▶ **Input records**:
++++++++

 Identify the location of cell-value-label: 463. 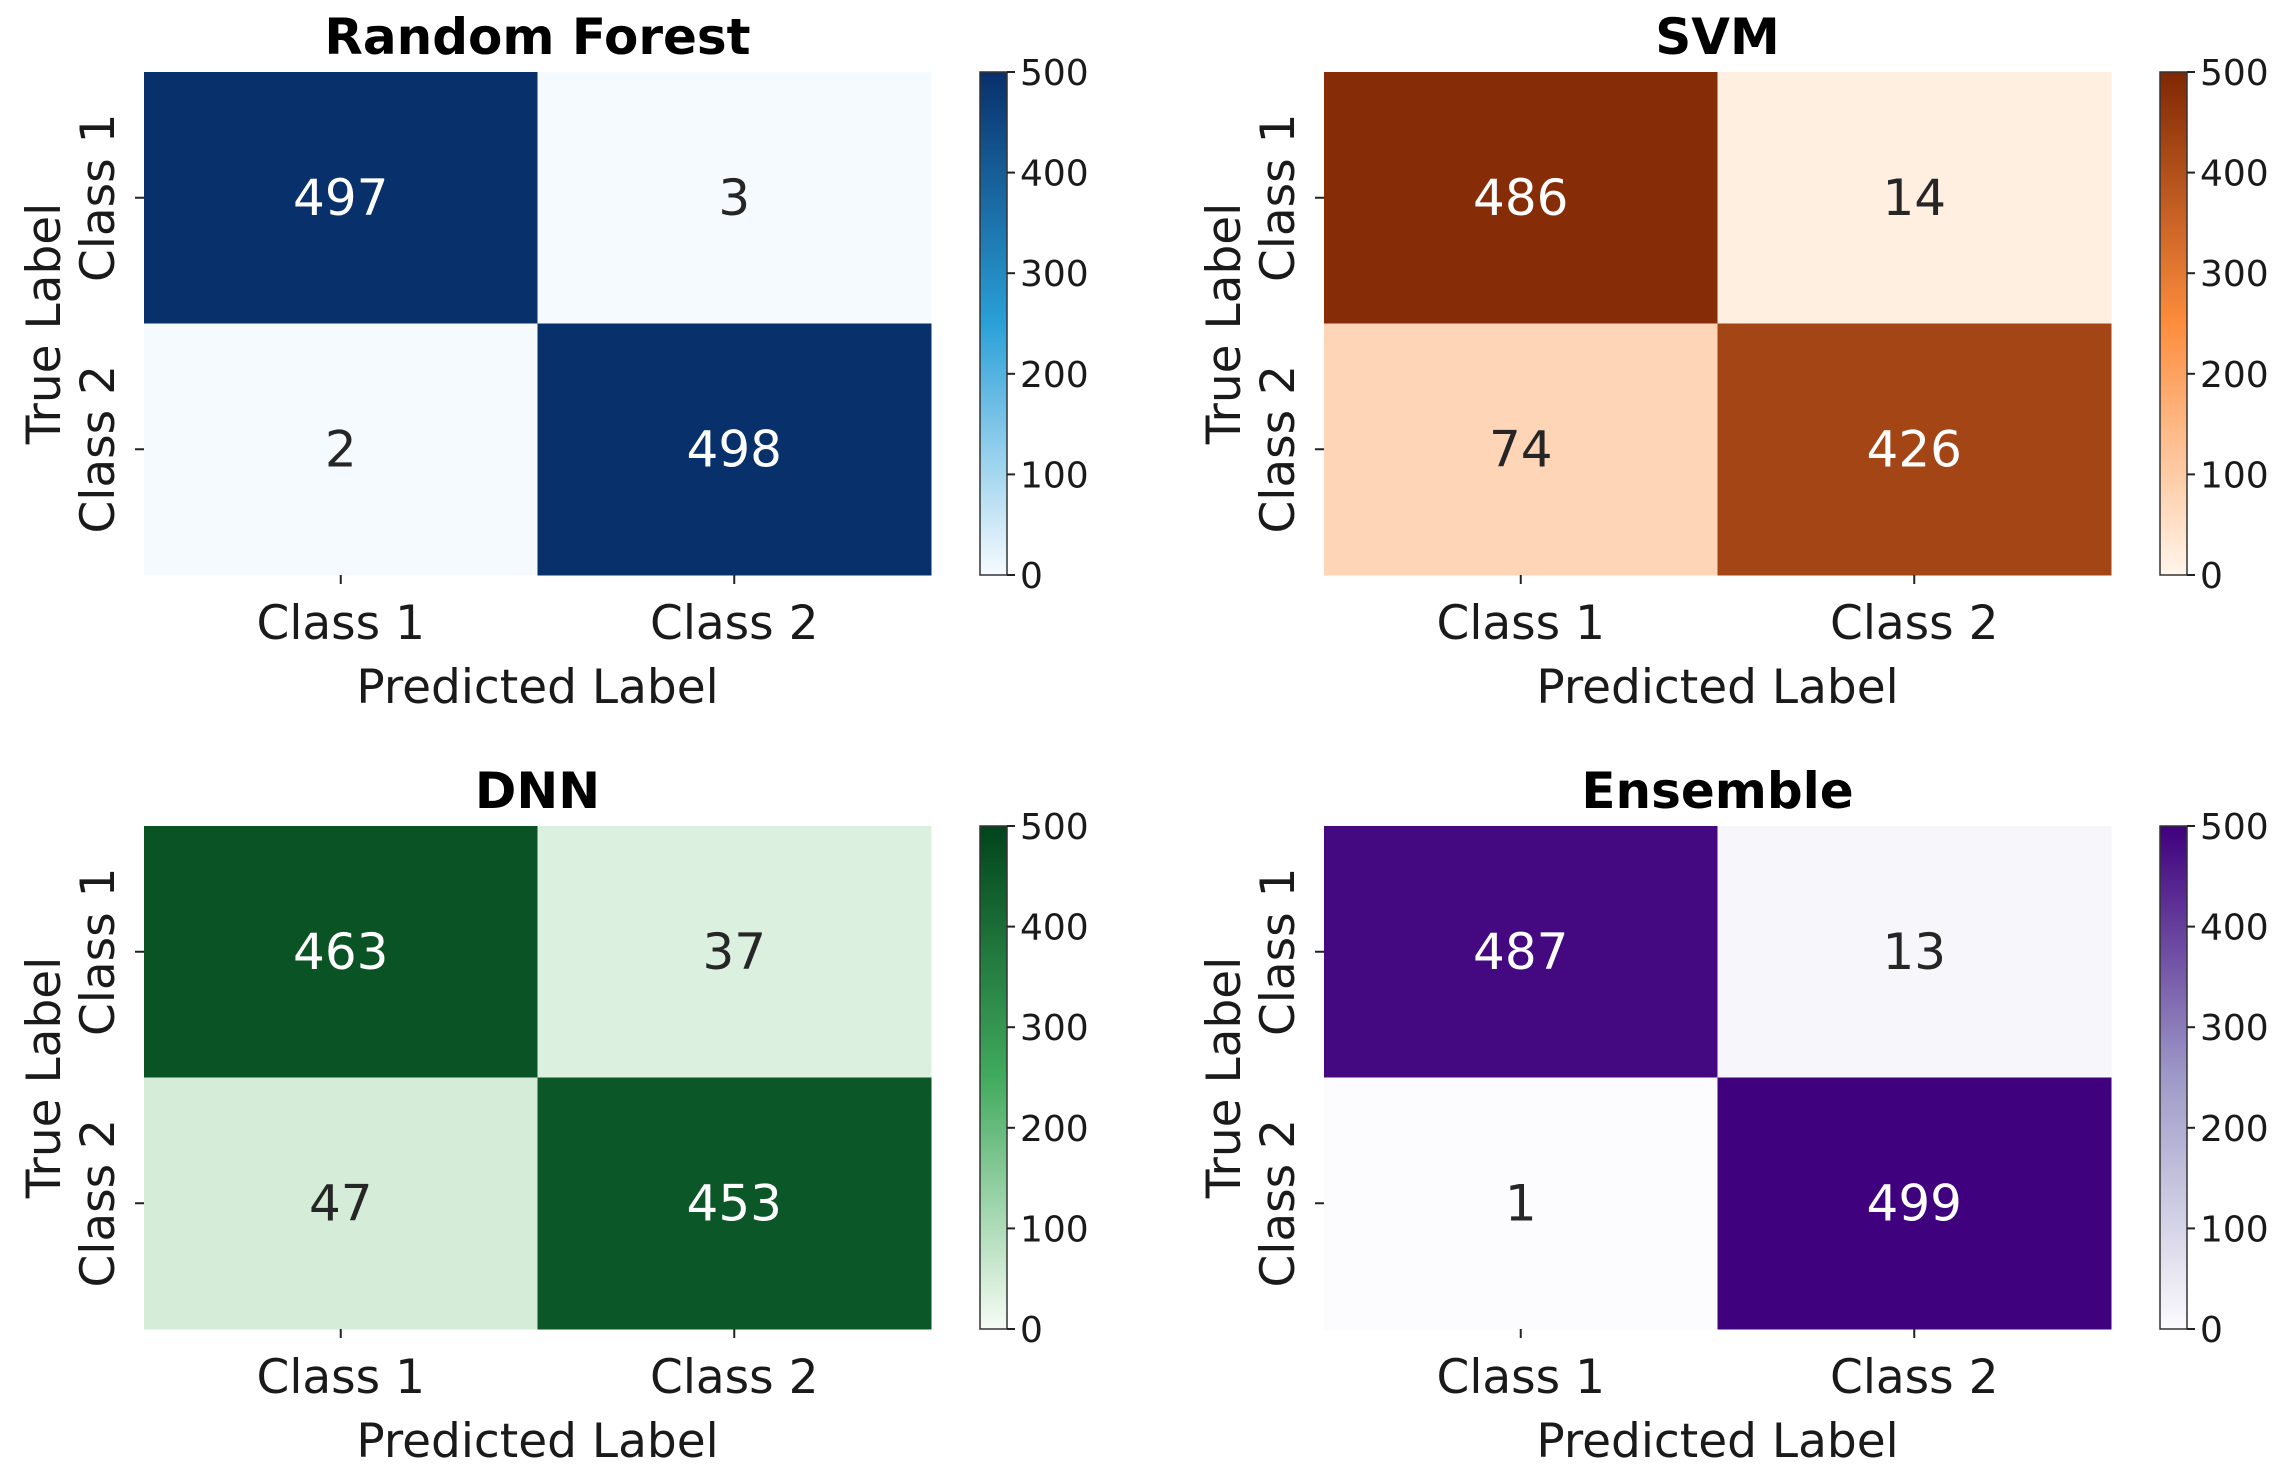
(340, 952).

++++++++

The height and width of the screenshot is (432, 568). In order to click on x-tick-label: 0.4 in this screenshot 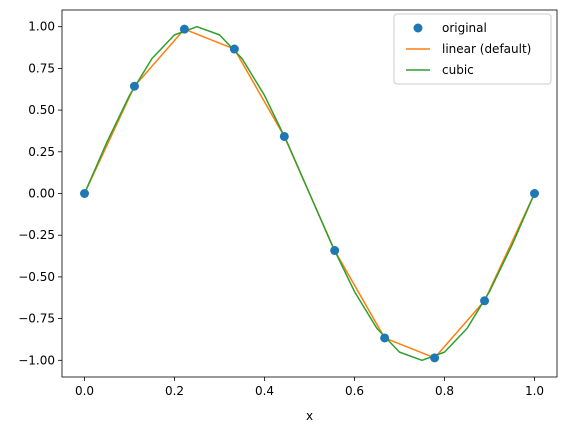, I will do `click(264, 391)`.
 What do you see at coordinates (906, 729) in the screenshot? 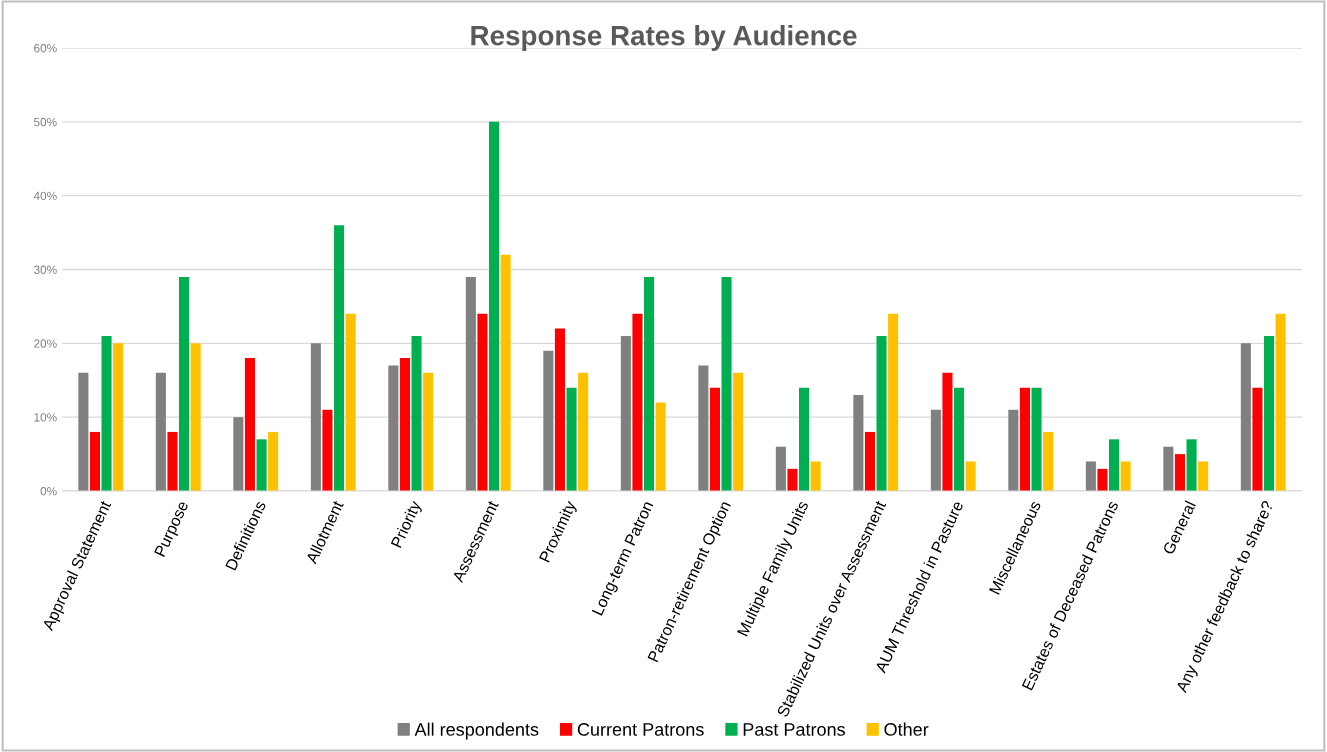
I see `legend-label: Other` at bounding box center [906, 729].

++++++++

▶ **Directive**: Please transcribe the records, starting at the line that contains "What do you" and stopping after the line that contains "center [906, 729].". Leave the pictures out of your answer.

▶ **Answer below**:
 What do you see at coordinates (906, 729) in the screenshot? 
I see `legend-label: Other` at bounding box center [906, 729].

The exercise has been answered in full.